Inhale - breathe in fill your lungs to the limit
Then slowly and gently exhale in a measured fashion
Counting slowly, holding as long as you can and then
Breathe in; fill your body and your  aura with your intake of breath
Explore, play, stretch those lungs as far as they go but overall
please let me breathe - let me be me
Do not dictate or restrict this restless soul
Who quietly and passively complies with requests
But do not assume that she is a passive child, far from it
You may not think it - she hides it well, but sometimes, just sometimes
She is fit to bust and explode like a catherine wheel in full pelt
Because she feels breathless and strangled - you have stepped in her space
You are trying to breathe for her - she needs to do this for herself
Back off - keep your distance
Let her BREATHE.......
Naturally, unfettered as free as the wind; to breathe is to enjoy a gentleness
A natural rythm - it stills us it consoles us encompasses and empowers us
It animates us; so please BREATHE
It lets us live

pattypan July 2010


Its been hot and sticky here today and I don't do hot and I don't do cold.  . I have been very headachey today as well as the arthritis playing up quite severely today. Because it is too warm in the house I have been wandering round the gaden and  ventured down to  the jungle at the bottom of the garden this evening and found some ripe blackberries.  They are not set plants, but ones that have sowed themselves.  So I think the start of autumn may be nearer than we think. I know that there would appear to be a lot of fruit sets on the plants.  So I have picked what few there are to put up until I have a few more.  If we are lucky and I manage to find some more wild fruits might make a summer/autumn pudding later in the week with some of the fruits I have already acquired.  So it might be worth keeping your eyes open, just in case there are some coming through in the wild, although I think we may be a little while yet from what I saw yesterday, but you never know.  Nature has her own time-table and we all dance to her tune.

Wild Plum Vodka

Well I got the wild plums so now I need to use them to best effect and I think this is one recipe where the ingredients really do shine through.


Small wild plums
1 litre bottle of vodka
Sugar for sweetening


Choose a large glass jar with a sealable lid which will take a litre of vodka
A quantity of wild plums

  1. Sterilise your chosen jar.
  2. To each wild plum using a cocktail stick pierce a couple of times per plum at least preferably more.
  3. Pop into your jar.
  4. Pour over spirit.
  5. You can at this point add sugar as well but I an conscious that I don't want anything too sweet with this mixture to start with as the plums are very sweet, so I thought I would let the plums steep and then taste after a couple of months steeping and then add the sugar.  Use the fruit drained and served with some ice cream or cream or coat in chocolate and eat as a sweetmeat.

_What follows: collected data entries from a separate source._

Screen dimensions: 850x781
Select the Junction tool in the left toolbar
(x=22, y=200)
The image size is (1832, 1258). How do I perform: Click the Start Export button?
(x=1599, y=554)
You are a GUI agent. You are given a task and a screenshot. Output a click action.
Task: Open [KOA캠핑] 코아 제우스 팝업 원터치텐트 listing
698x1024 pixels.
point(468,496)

Enoy the liqueur and enjoy the fruit however you wish to serve it

Sunday, 18 July 2010

2010.07.18 My Day

I have had quite a busy day today.  It started off we took Missy Walkies and she met a new friend, another miniature Jack Russell called Daisy.  It was quite funny watching her little legs spin round in overdrive but a lovely little dog all the same.  Her owner was a bit nervous as there are a lot of rabbit holes where we take Missy  (and Daisy's owner takes her) for a good old run around, but being as she was playing nicely with Missy she let her off.  Unfortunately Daisy went down a rabbit hole and didn't come out.  I ended up in the bushes under the brambles as I could hear a little dog wuffing as though she was stuck.  She eventually came out saw me and went back in again but with a little gentle coaxing was able to get her out  and carried her and then returned her to her mum who by this time was extremly upset, but very relieved to see her little friend. I came out of the bushes slightly black.   We left her to go on with our walk which was quite a lengthy one today.

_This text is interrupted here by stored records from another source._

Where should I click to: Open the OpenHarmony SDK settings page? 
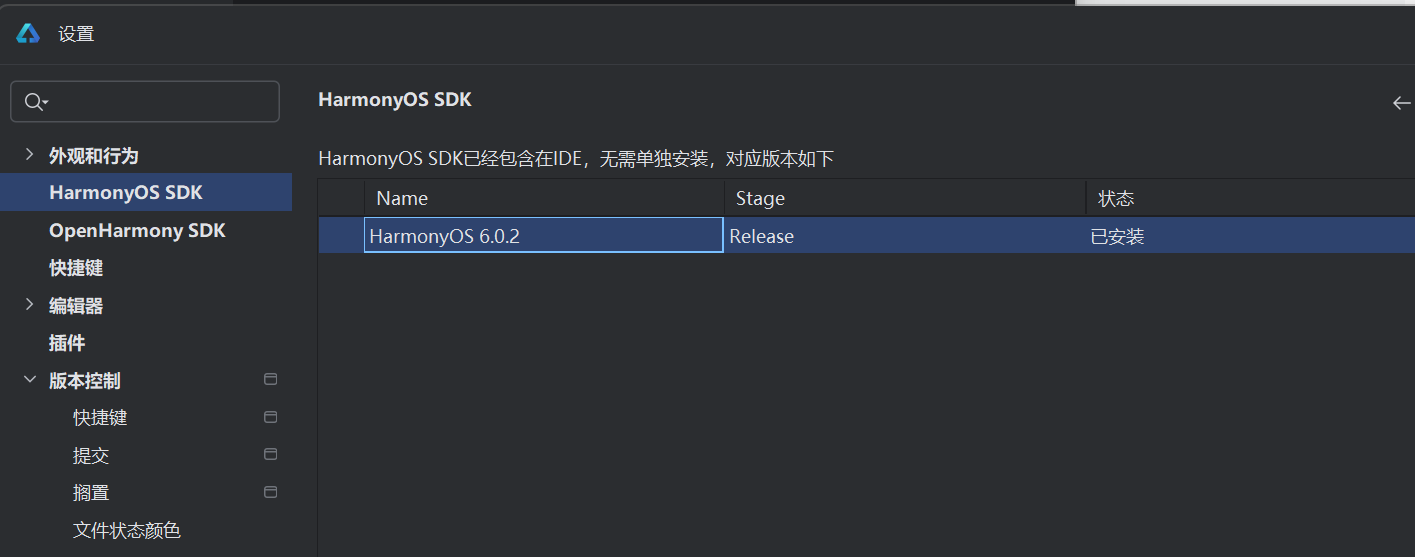[x=137, y=230]
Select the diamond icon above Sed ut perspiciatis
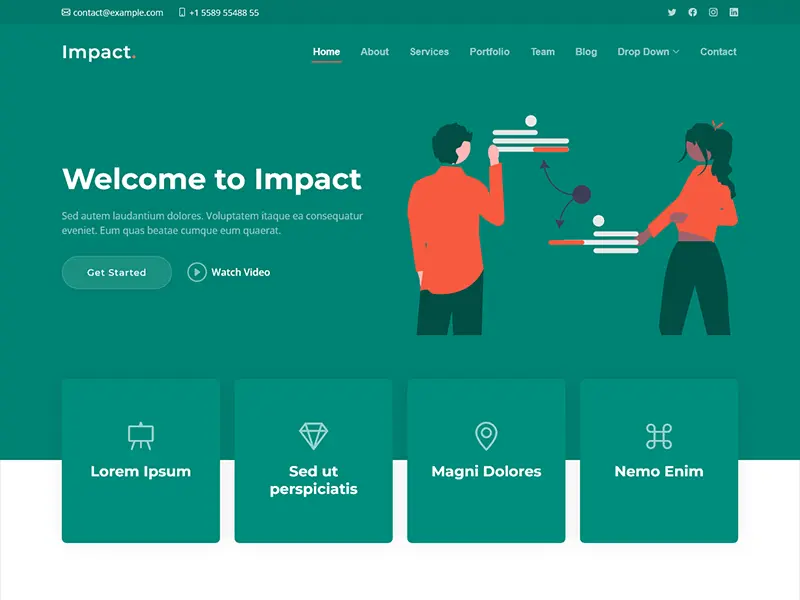The height and width of the screenshot is (600, 800). (x=313, y=434)
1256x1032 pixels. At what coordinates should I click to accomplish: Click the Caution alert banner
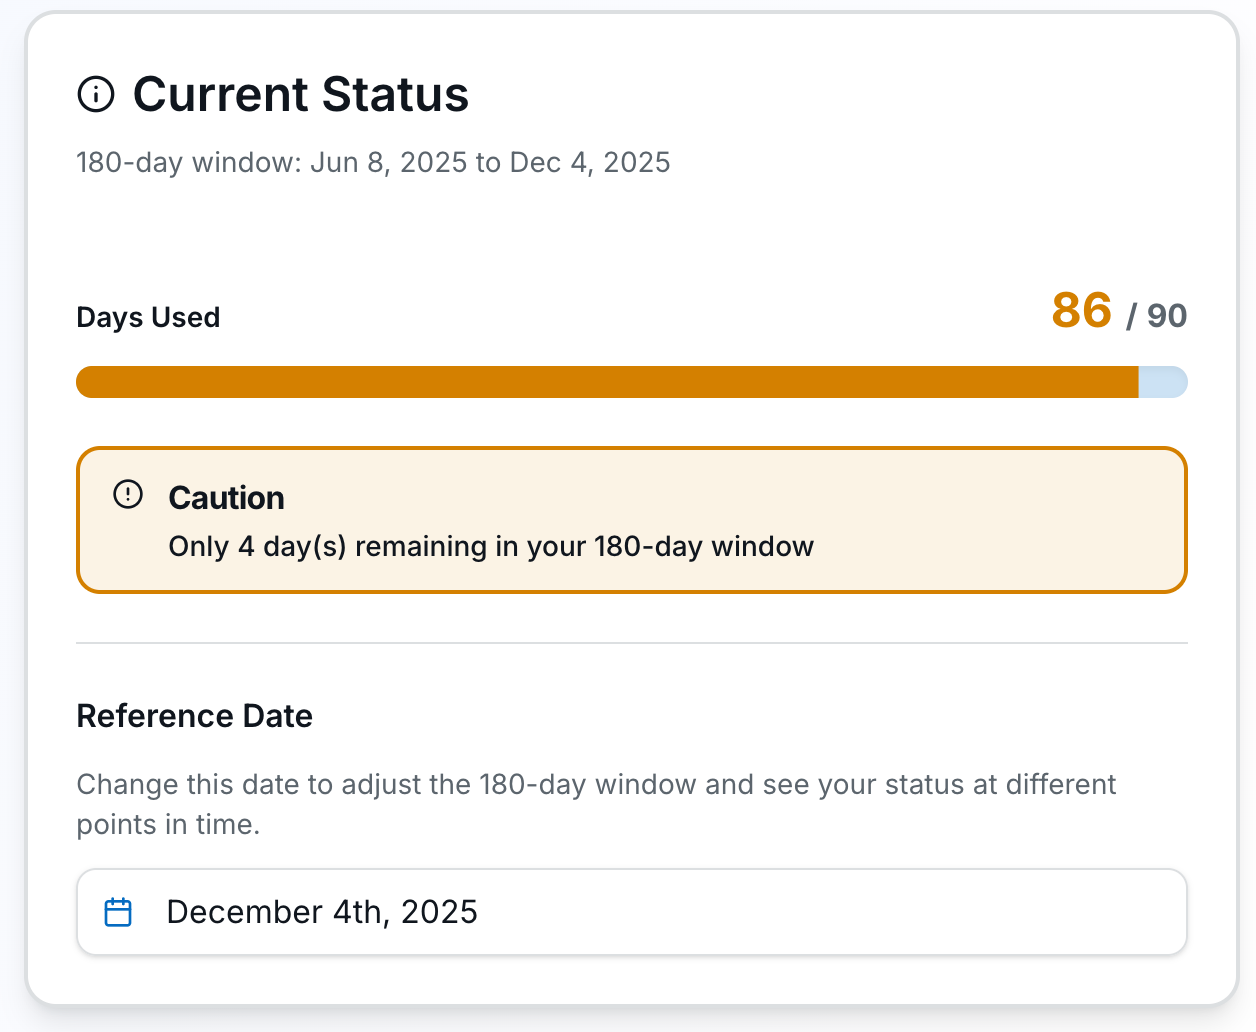coord(631,519)
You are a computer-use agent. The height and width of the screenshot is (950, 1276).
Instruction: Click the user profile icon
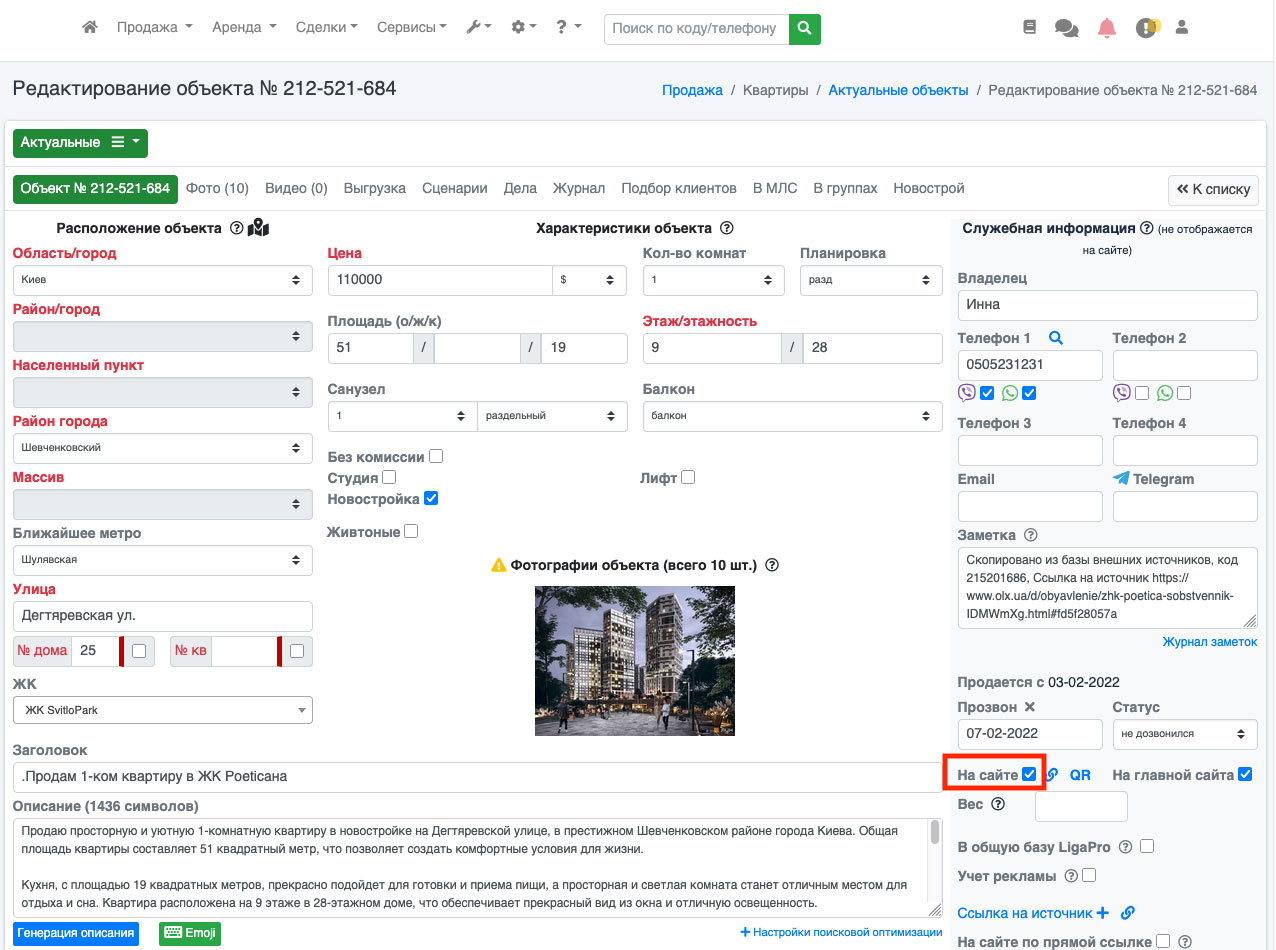click(1181, 28)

We managed to get some more of the little plums, more had ripened and so have enough now to do some wild plum vodka and some have gone into bottled red fruit salad consisting of raspberries, strawberries, blueberries, cherries, wild plums, and yellow plums and I have processed 9 bottles of this for the pantry shelf.  Am well chuffed but I do need some more preserving jars and some more sauce bottles so will have to start saving the pennies again.  I think I may have a few more but I cannot get at them easily.  I also have enough plums to do some wild plum jam and a chutney/relish, but would like to get a few more to bottle them, just in a syrup as they are extremely scrummy.

On the way back we located some sour wild cherries.  May get a few of these to put in some vodka as another liqeueur type drink. I also noticed that there are some very tiny cones (not fir ones) that will be ideal for using in Christmas decorations so may well snaffle some of those next weekend.  I also have my eye on some teasels which are in flower at the moment just need for them to dry out somewhat

I also found some wild poppies which have formed seed pods so I shall keep my eye on them and then harvest the pods a little later on for poppy seeds to put on breads etc.

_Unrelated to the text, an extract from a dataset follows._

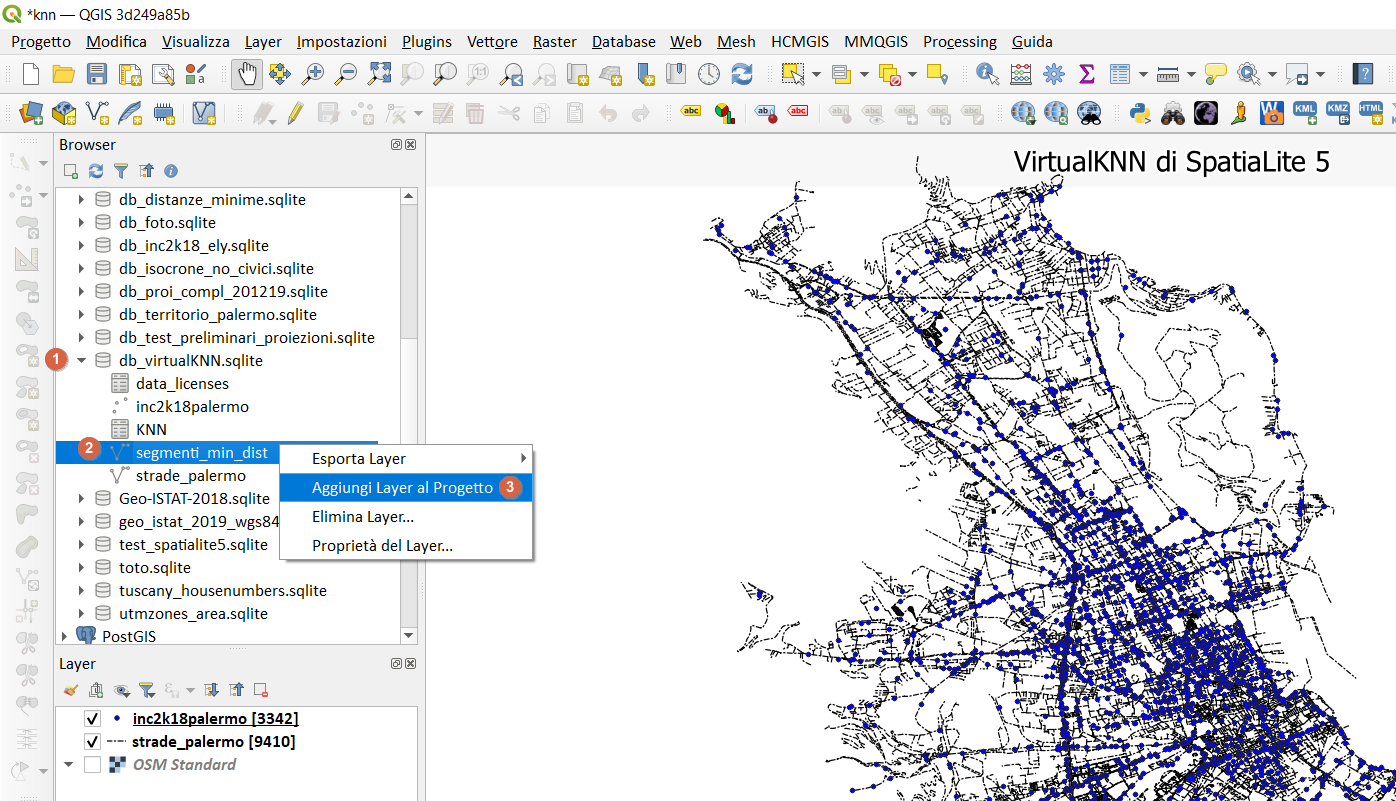Click Proprietà del Layer... entry

[x=382, y=546]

The roast beef was lovely and cooked on the Roasting spit.  It came up very well and was delicious.  I served with new potatoes, fresh garden peas, broccoli, carrots, and finely shredded cabbage and lashings of gravy.

And finally, our little friend - hasn't she grown.  She has been hugging her blanket the past few days she doesn't like the cold.  She is very funny though we put the blanket down for her and she takes it in her mouth and re-arranges it so that she is nice and comfy.  If you do it for her she always rearranges it.

We are well chuffed with her she is very affectionate.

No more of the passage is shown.